Speaking on a webinar, Robert Sutton, head of logistics cluster at Abu Dhabi Ports, commented: “We can expect continued growth in containerisation. The ports have not slowed down through this period. If anything, we’ve seen an upswing based on demand so we don’t see a major impact.”
He described the pandemic as a “black swan event” which will lead to a more risk averse approach to sourcing, featuring a blended mix of offshore, near shore and onshore.
“There’ll be three investment strategies in the supply chain,” said Sutton. “Meeting those requirements means we have to create new partnerships. We have to be able to extend up and down the supply chain and perhaps build infrastructure which doesn’t exist today.”
In his view, while contracts are today influenced by the factors of service and price, business continuity will increasingly become a third factor as a result of the pandemic.
Until now, business continuity planning (BCP) by Abu Dhabi Ports has focused on issues like labour disputes and geopolitical conflicts rather than the restrictions of movement of people and dilution of the workforce through quarantine and testing, associated with COVID-19.
The UAE’s high reliance on foreign labour and the significant percentage of imports in the country’s food supply almost created the “perfect storm” according to Sutton.
However, previous investments made by Abu Dhabi Ports in technology and data have allowed the company to identify where disruptions in the supply chain are occurring, helping it make informed decisions about supply chain continuity, he noted.
Detailing the response to the pandemic, Sutton cited how the state-owned company has repurposed 50,000 sq m of facilities to serve as temporary storage and distribution facilities, increasing inventory levels.
Government facilities including cruise terminals, exhibition halls and wedding halls have all been repurposed to bring inventory closer to communities and to increase retailers’ supply chain capabilities without them having to invest and build a long term capital impact into their businesses.
More than 500 staff have been deployed to work with retail partners to help them cope with huge spikes in demand for online purchases.
“We set up training centres and we targeted people who were unemployed due to COVID-19 or underemployed,” said Sutton. “We could retrain them and then deploy them with our retail partners.”
Regarding future investments, he noted: “A lot of companies will be scaling back and looking at their budgets this year because there’s unbudgeted spend which is going to hit their P&L this year.
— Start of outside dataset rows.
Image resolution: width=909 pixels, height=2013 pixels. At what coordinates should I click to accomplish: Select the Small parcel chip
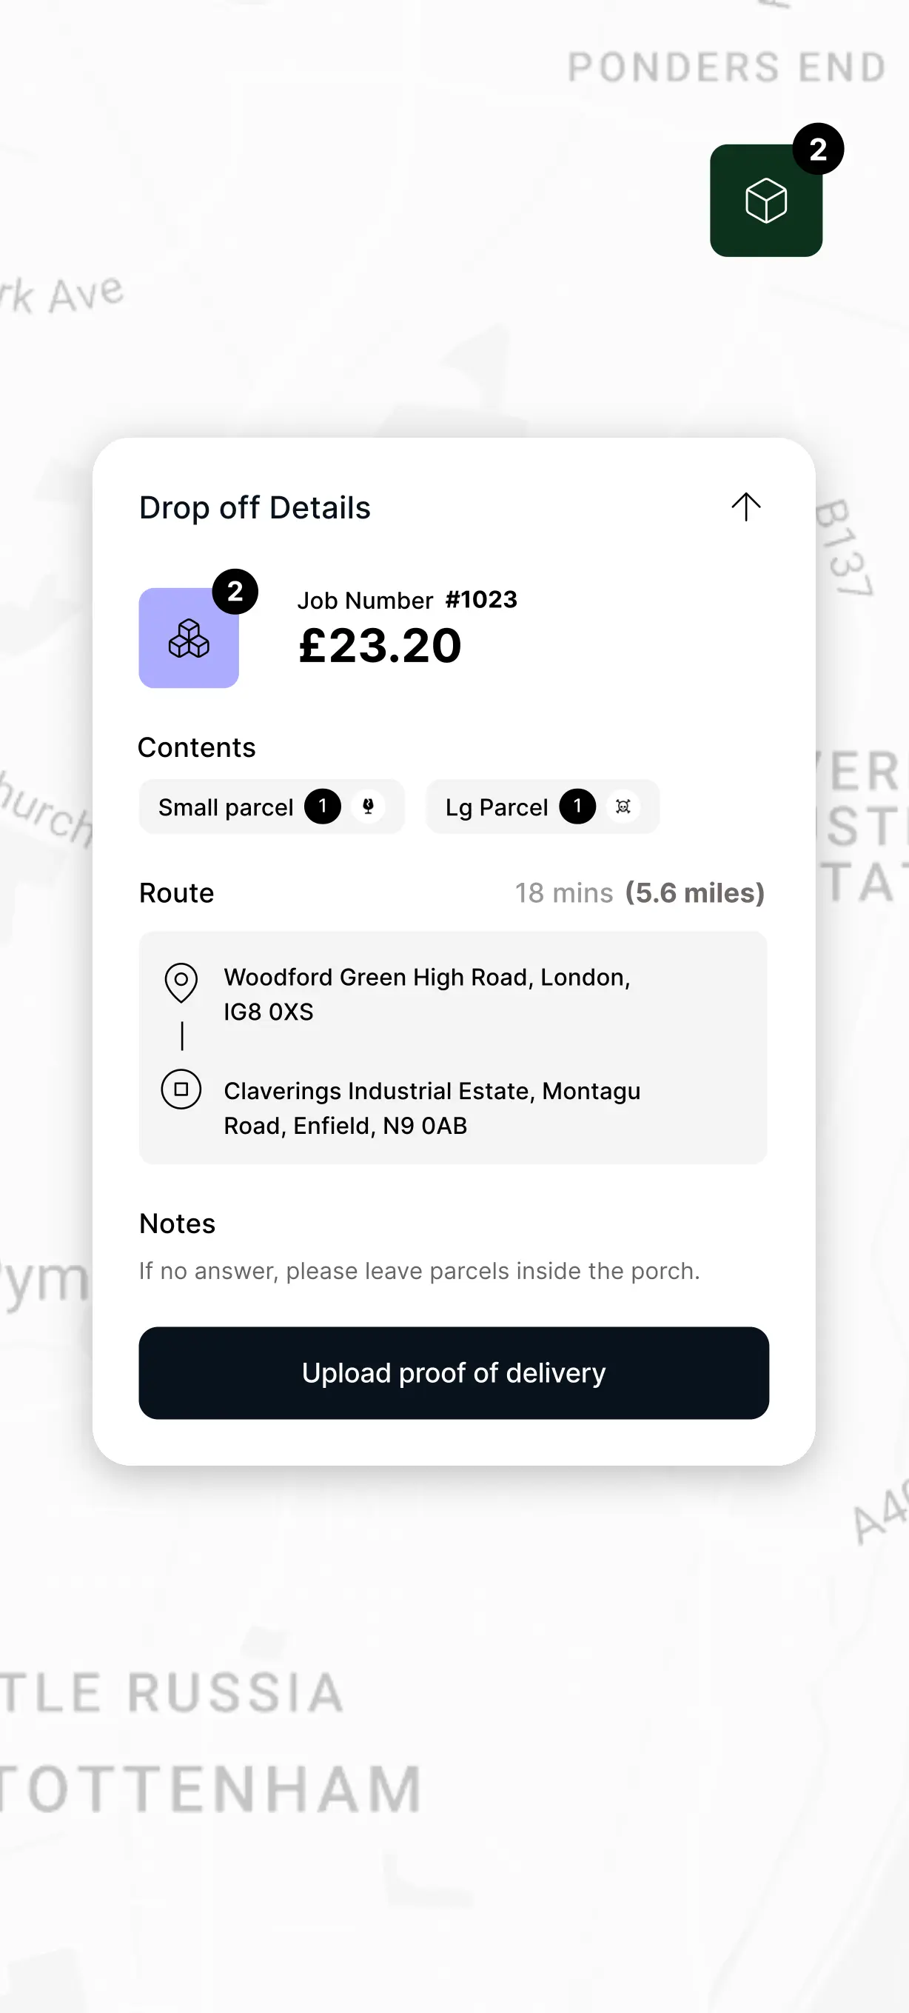point(226,807)
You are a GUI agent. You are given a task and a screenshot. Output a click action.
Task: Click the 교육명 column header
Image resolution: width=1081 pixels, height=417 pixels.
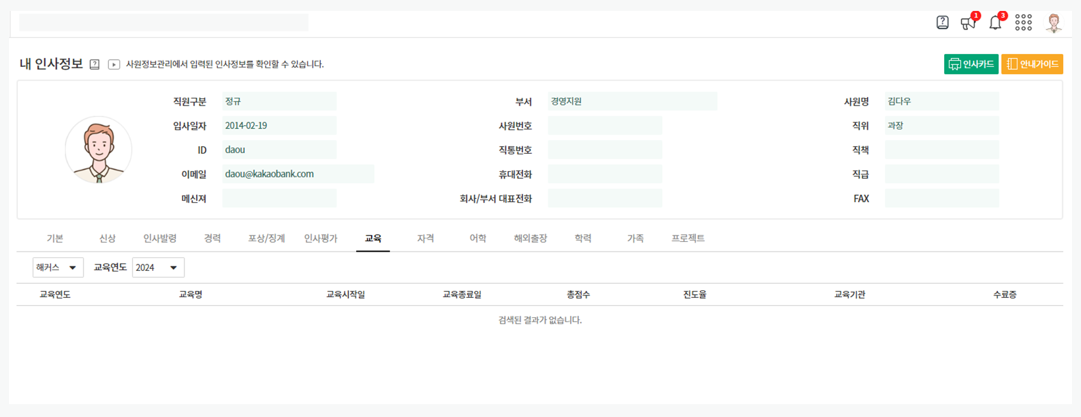(x=191, y=295)
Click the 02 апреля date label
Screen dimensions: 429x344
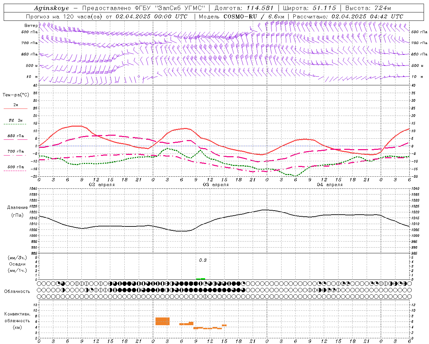click(x=102, y=184)
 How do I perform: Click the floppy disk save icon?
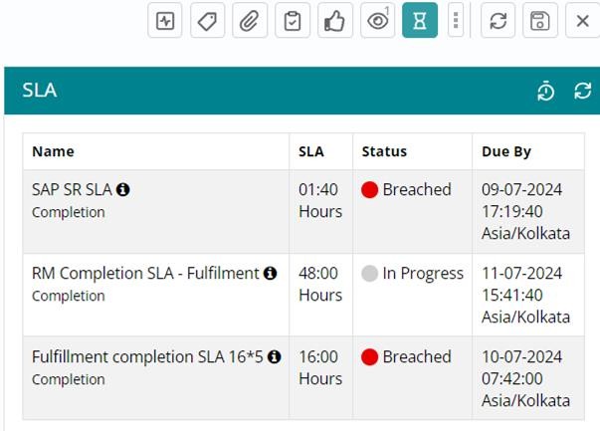point(539,21)
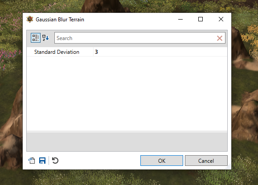Click the load preset file icon
Image resolution: width=258 pixels, height=185 pixels.
click(32, 161)
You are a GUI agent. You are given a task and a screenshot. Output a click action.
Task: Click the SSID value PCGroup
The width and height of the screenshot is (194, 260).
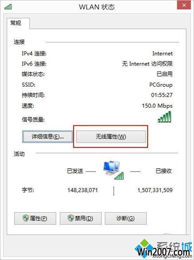[161, 85]
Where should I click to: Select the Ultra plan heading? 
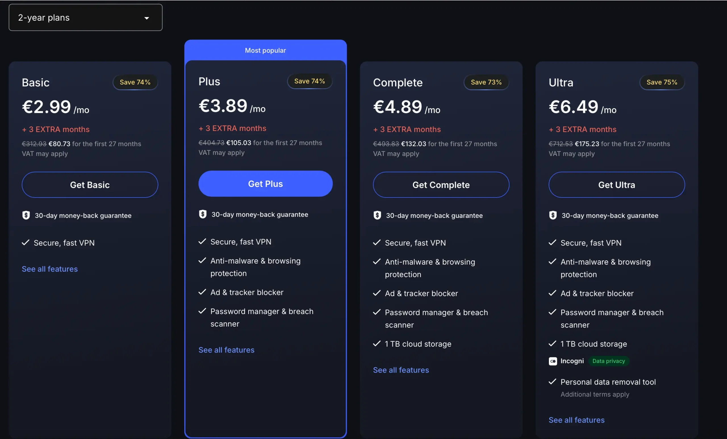[x=560, y=82]

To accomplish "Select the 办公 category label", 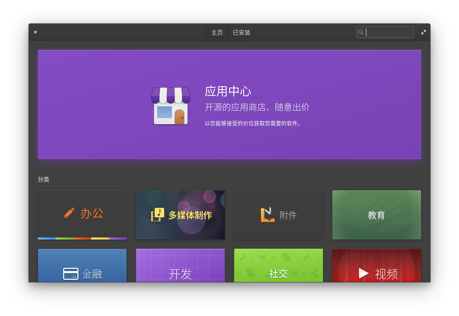I will pos(92,213).

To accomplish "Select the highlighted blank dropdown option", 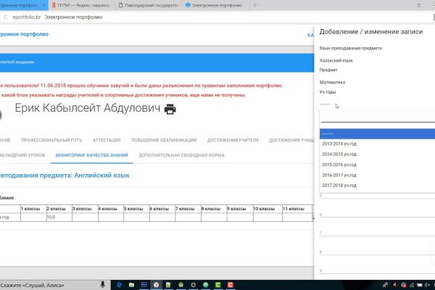I will (x=377, y=133).
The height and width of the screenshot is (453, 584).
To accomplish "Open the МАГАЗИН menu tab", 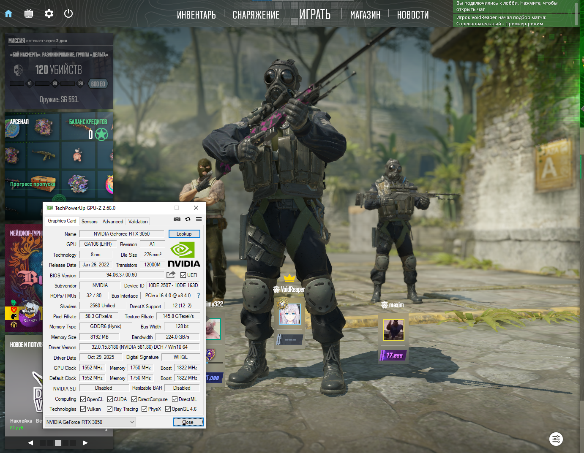I will [x=365, y=15].
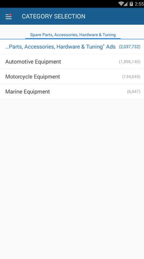Tap the 2:55 clock in status bar
The image size is (144, 259).
click(x=139, y=4)
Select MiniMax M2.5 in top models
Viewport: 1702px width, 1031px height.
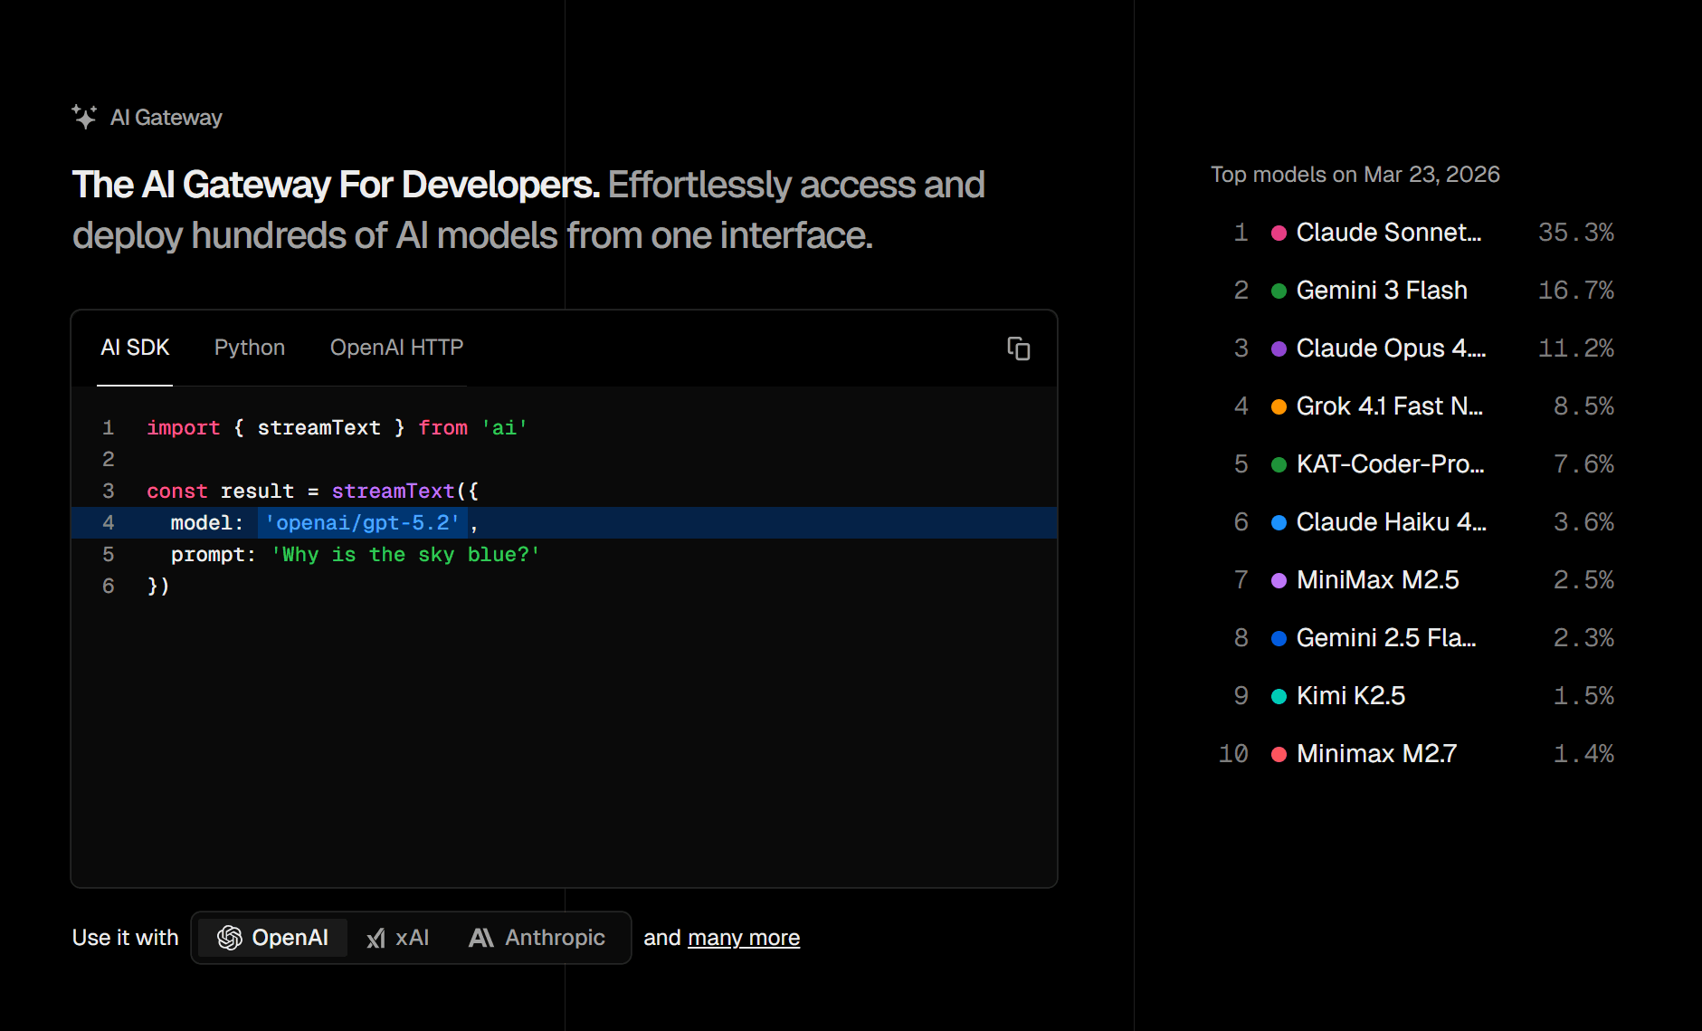point(1377,580)
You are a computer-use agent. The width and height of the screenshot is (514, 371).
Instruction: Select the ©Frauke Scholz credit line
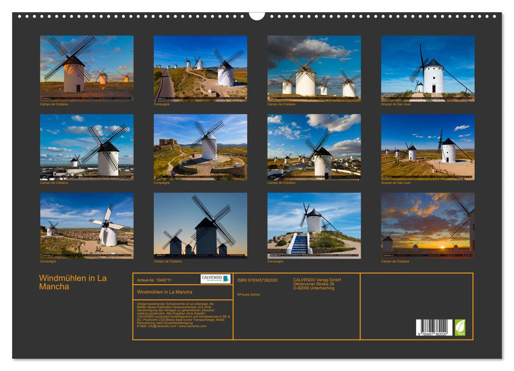(x=249, y=294)
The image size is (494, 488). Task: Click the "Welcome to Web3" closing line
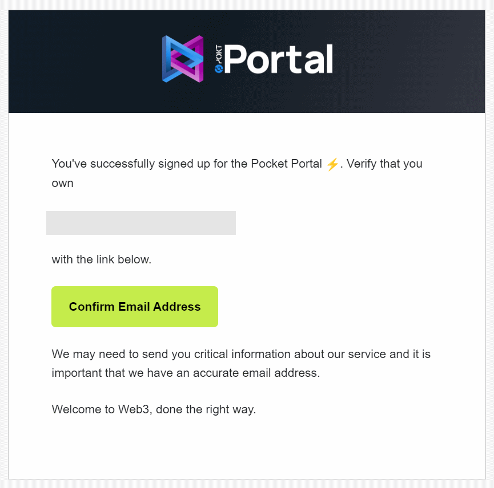(x=101, y=409)
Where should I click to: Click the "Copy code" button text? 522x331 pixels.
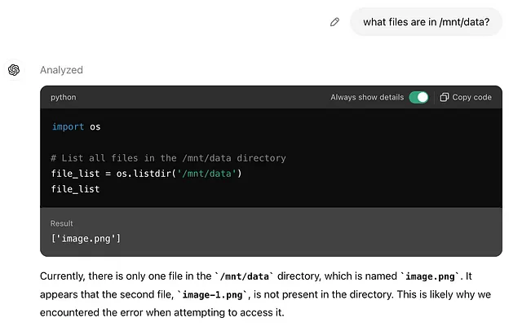[x=471, y=97]
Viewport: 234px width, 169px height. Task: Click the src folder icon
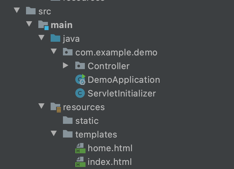pos(31,11)
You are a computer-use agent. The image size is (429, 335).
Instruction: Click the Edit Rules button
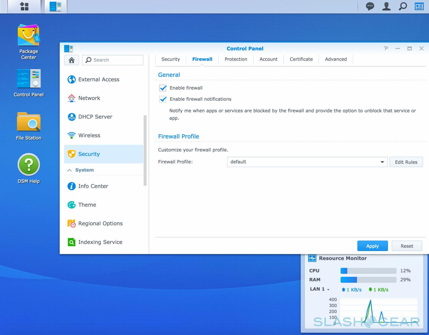(x=406, y=162)
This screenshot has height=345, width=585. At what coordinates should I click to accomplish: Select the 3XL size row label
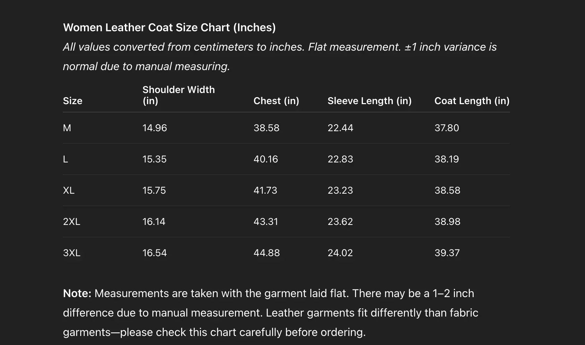click(71, 253)
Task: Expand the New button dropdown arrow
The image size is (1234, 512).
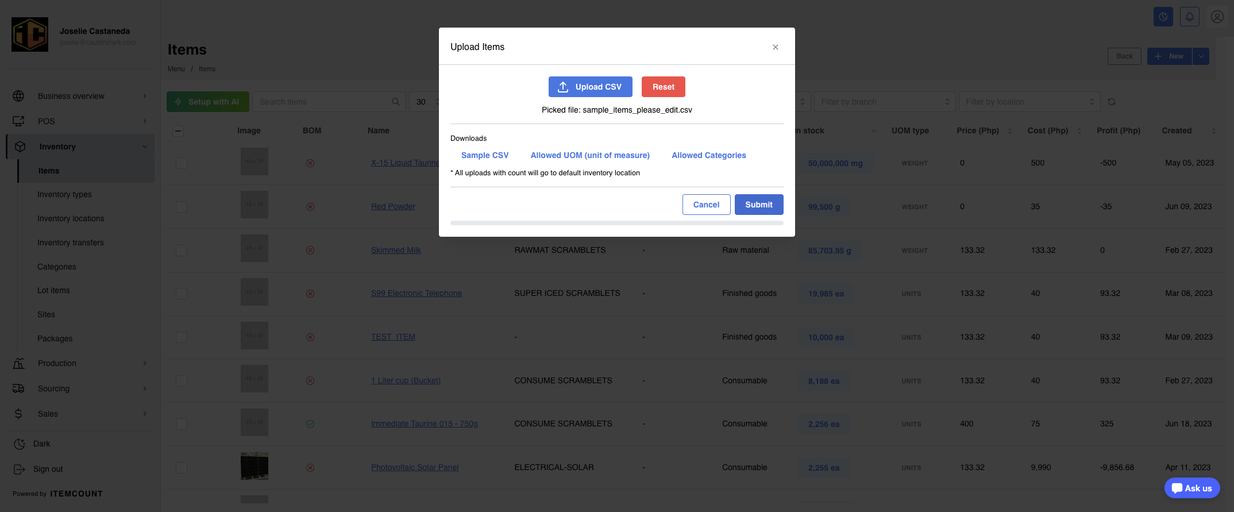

“Abu Dhabi Ports is in a position where we choose to take the opportunity to make investments to make sure we can scale solutions up ahead of the curve – the curve will come.”
Also speaking on the webinar, Amadou Diallo, DHL Global Forwarding, CEO for the Middle East and Africa, explained that logistics costs are rising due to the added complexity of dealing with travel restrictions and lower capacity.
He does not expect the relevance of China to decrease as a result of the pandemic, noting that there is still huge demand to satisfy in China, although he pointed out that there are opportunities for increased manufacturing in other markets.
Diallo stated: “The trend of moving manufacturing platforms from China to Bangladesh, to Vietnam, to other South East Asian countries already started a while ago. It’s the same with many manufacturing platforms being built in Ethiopia, Rwanda, Nigeria.
“There’s an opportunity for many African countries to become manufacturing platforms for Europe, America and the Middle East. They are closer geographically to those markets.”